We’ve amended our lawsuit against the FTC for allowing sale of unsafe, unrepared recalled cars

The Federal Trade Commission (FTC) has now filed unacceptable consent decrees with 3 more used car dealers, which we and our co-plaintiffs Center for Auto Safety and Consumers for Automobile Reliability and Safety (CARS) consider to be in violation of several provisions of law. We claim that the agency’s decisions to allow such demonstrably unsafe used vehicles to be sold to the public as “safe,” “repaired for safety issues,” or “subject to a rigorous inspection” violate the FTC Act's Section 5 prohibition against unfair and deceptive practices and other points of law. So we've updated our complaint against the FTC to challenge a total of 6 of its actions.

U.S. PIRG

The Federal Trade Commission (FTC) has now filed unacceptable consent decrees with 3 more used car dealers, which we and our co-plaintiffs Center for Auto Safety and Consumers for Automobile Reliability and Safety (CARS) consider to be in violation of several provisions of law. We claim that the agency’s decisions to allow such demonstrably unsafe used vehicles to be sold to the public as “safe,” “repaired for safety issues,” or “subject to a rigorous inspection” violate the FTC Act’s Section 5 prohibition against unfair and deceptive practices and other points of law. So we’ve updated our complaint against the FTC to challenge a total of 6 of its actions.

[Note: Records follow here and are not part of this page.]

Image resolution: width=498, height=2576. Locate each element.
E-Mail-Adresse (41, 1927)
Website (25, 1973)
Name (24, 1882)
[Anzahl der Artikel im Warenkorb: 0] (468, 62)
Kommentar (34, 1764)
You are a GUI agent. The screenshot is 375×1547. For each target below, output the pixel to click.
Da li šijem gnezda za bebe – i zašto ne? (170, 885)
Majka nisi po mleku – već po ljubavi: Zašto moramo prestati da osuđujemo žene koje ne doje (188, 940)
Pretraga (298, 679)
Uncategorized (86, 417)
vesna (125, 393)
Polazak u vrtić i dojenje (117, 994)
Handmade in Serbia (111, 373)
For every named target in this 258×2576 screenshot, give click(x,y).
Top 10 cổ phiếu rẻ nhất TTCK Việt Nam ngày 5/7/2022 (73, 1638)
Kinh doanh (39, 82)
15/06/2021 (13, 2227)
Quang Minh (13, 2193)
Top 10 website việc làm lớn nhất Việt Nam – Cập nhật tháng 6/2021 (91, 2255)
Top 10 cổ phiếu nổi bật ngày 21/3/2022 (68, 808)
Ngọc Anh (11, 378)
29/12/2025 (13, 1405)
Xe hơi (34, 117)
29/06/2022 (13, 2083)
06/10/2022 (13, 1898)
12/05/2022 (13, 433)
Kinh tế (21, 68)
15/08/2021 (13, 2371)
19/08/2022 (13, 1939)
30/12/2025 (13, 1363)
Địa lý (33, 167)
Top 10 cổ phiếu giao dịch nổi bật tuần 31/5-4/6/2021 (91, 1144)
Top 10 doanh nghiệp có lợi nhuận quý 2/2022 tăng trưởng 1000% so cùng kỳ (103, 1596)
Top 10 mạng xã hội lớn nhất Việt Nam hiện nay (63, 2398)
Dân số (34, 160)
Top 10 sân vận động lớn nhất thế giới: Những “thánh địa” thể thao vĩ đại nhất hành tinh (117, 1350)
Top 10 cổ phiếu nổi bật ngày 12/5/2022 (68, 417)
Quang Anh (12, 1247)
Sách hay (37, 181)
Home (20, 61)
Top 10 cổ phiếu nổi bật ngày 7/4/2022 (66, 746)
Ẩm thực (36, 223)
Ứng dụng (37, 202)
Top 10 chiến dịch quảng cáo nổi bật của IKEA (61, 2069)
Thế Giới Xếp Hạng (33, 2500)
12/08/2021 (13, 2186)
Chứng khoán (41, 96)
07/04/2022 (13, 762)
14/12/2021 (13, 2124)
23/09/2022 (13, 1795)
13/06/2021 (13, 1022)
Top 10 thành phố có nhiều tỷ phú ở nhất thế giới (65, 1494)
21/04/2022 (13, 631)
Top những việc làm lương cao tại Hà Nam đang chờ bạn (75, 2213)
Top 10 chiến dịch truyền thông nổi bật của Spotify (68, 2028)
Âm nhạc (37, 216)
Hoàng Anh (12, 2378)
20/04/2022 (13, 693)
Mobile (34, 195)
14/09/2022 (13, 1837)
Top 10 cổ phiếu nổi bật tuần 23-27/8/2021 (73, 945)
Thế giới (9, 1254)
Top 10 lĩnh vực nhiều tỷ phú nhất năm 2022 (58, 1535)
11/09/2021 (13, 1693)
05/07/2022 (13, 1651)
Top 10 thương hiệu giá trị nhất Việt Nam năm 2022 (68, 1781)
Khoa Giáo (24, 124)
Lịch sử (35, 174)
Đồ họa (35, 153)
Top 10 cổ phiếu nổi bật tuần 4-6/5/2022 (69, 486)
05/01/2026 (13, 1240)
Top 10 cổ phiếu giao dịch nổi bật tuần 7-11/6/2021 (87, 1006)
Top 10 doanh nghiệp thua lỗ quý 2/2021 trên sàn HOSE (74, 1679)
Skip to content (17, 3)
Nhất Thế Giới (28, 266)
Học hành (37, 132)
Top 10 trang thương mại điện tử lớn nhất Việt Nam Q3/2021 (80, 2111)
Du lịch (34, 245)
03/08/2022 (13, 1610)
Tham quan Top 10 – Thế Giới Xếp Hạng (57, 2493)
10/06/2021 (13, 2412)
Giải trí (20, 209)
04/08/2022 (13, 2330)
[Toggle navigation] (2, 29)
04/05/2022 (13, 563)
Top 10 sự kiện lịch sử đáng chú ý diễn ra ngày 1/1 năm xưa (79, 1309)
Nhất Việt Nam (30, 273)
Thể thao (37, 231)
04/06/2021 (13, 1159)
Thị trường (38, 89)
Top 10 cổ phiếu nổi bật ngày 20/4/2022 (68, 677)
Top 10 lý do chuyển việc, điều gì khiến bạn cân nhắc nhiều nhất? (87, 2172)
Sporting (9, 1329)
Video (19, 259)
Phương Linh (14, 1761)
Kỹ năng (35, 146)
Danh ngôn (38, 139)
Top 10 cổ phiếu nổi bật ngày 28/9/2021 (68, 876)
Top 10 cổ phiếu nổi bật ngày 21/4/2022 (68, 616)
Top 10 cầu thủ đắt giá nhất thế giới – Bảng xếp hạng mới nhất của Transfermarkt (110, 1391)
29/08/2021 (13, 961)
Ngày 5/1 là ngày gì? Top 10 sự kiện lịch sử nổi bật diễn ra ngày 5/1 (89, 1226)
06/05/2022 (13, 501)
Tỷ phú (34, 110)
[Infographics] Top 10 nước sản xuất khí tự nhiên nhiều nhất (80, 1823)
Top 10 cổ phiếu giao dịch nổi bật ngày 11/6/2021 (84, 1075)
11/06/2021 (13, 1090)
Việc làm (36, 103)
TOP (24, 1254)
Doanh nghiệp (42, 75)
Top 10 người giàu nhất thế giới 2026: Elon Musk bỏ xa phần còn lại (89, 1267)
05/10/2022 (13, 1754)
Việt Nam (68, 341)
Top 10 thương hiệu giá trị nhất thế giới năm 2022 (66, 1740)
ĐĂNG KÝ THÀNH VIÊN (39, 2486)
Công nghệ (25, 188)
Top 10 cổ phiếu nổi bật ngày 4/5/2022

Excerpt from the attached:

Plaintiffs challenge six “Decisions and Orders” issued by Defendant Federal Trade Commission (“FTC” or “Commission”) that permit dealers of “Certified Pre-Owned” vehicles—i.e. used motor vehicles such as cars, trucks, motorcycles, and motor homes—to market and advertise such vehicles as “safe,” “repaired for safety issues,” or “subject to a rigorous inspection,” even when such vehicles are the subject of a pending safety defect recall required by the National Highway Traffic Safety Administration (“NHTSA”), without requiring the dealers to remedy those safety defects and instead by disclosing that such vehicles “may” be subject to such recalls.  

[…]

In addition, the record before the agency demonstrated that the sale of “certified” used cars as “safe,” “repaired for safety issues,” or “subject to a rigorous inspection,” when such vehicles are in fact not safe because they are the subject of pending safety recalls, is extremely detrimental to consumers who buy used cars—particularly poor, unsophisticated, and non- English speaking consumers—because it deprives them of the economic value of their purchases, imposes on them the burden of having to find out if the vehicles are subject to recalls and to have the vehicles repaired, and exposes them and those they invite into their vehicles, as well as the public around them, to the risk of injury or death caused by the defective vehicles.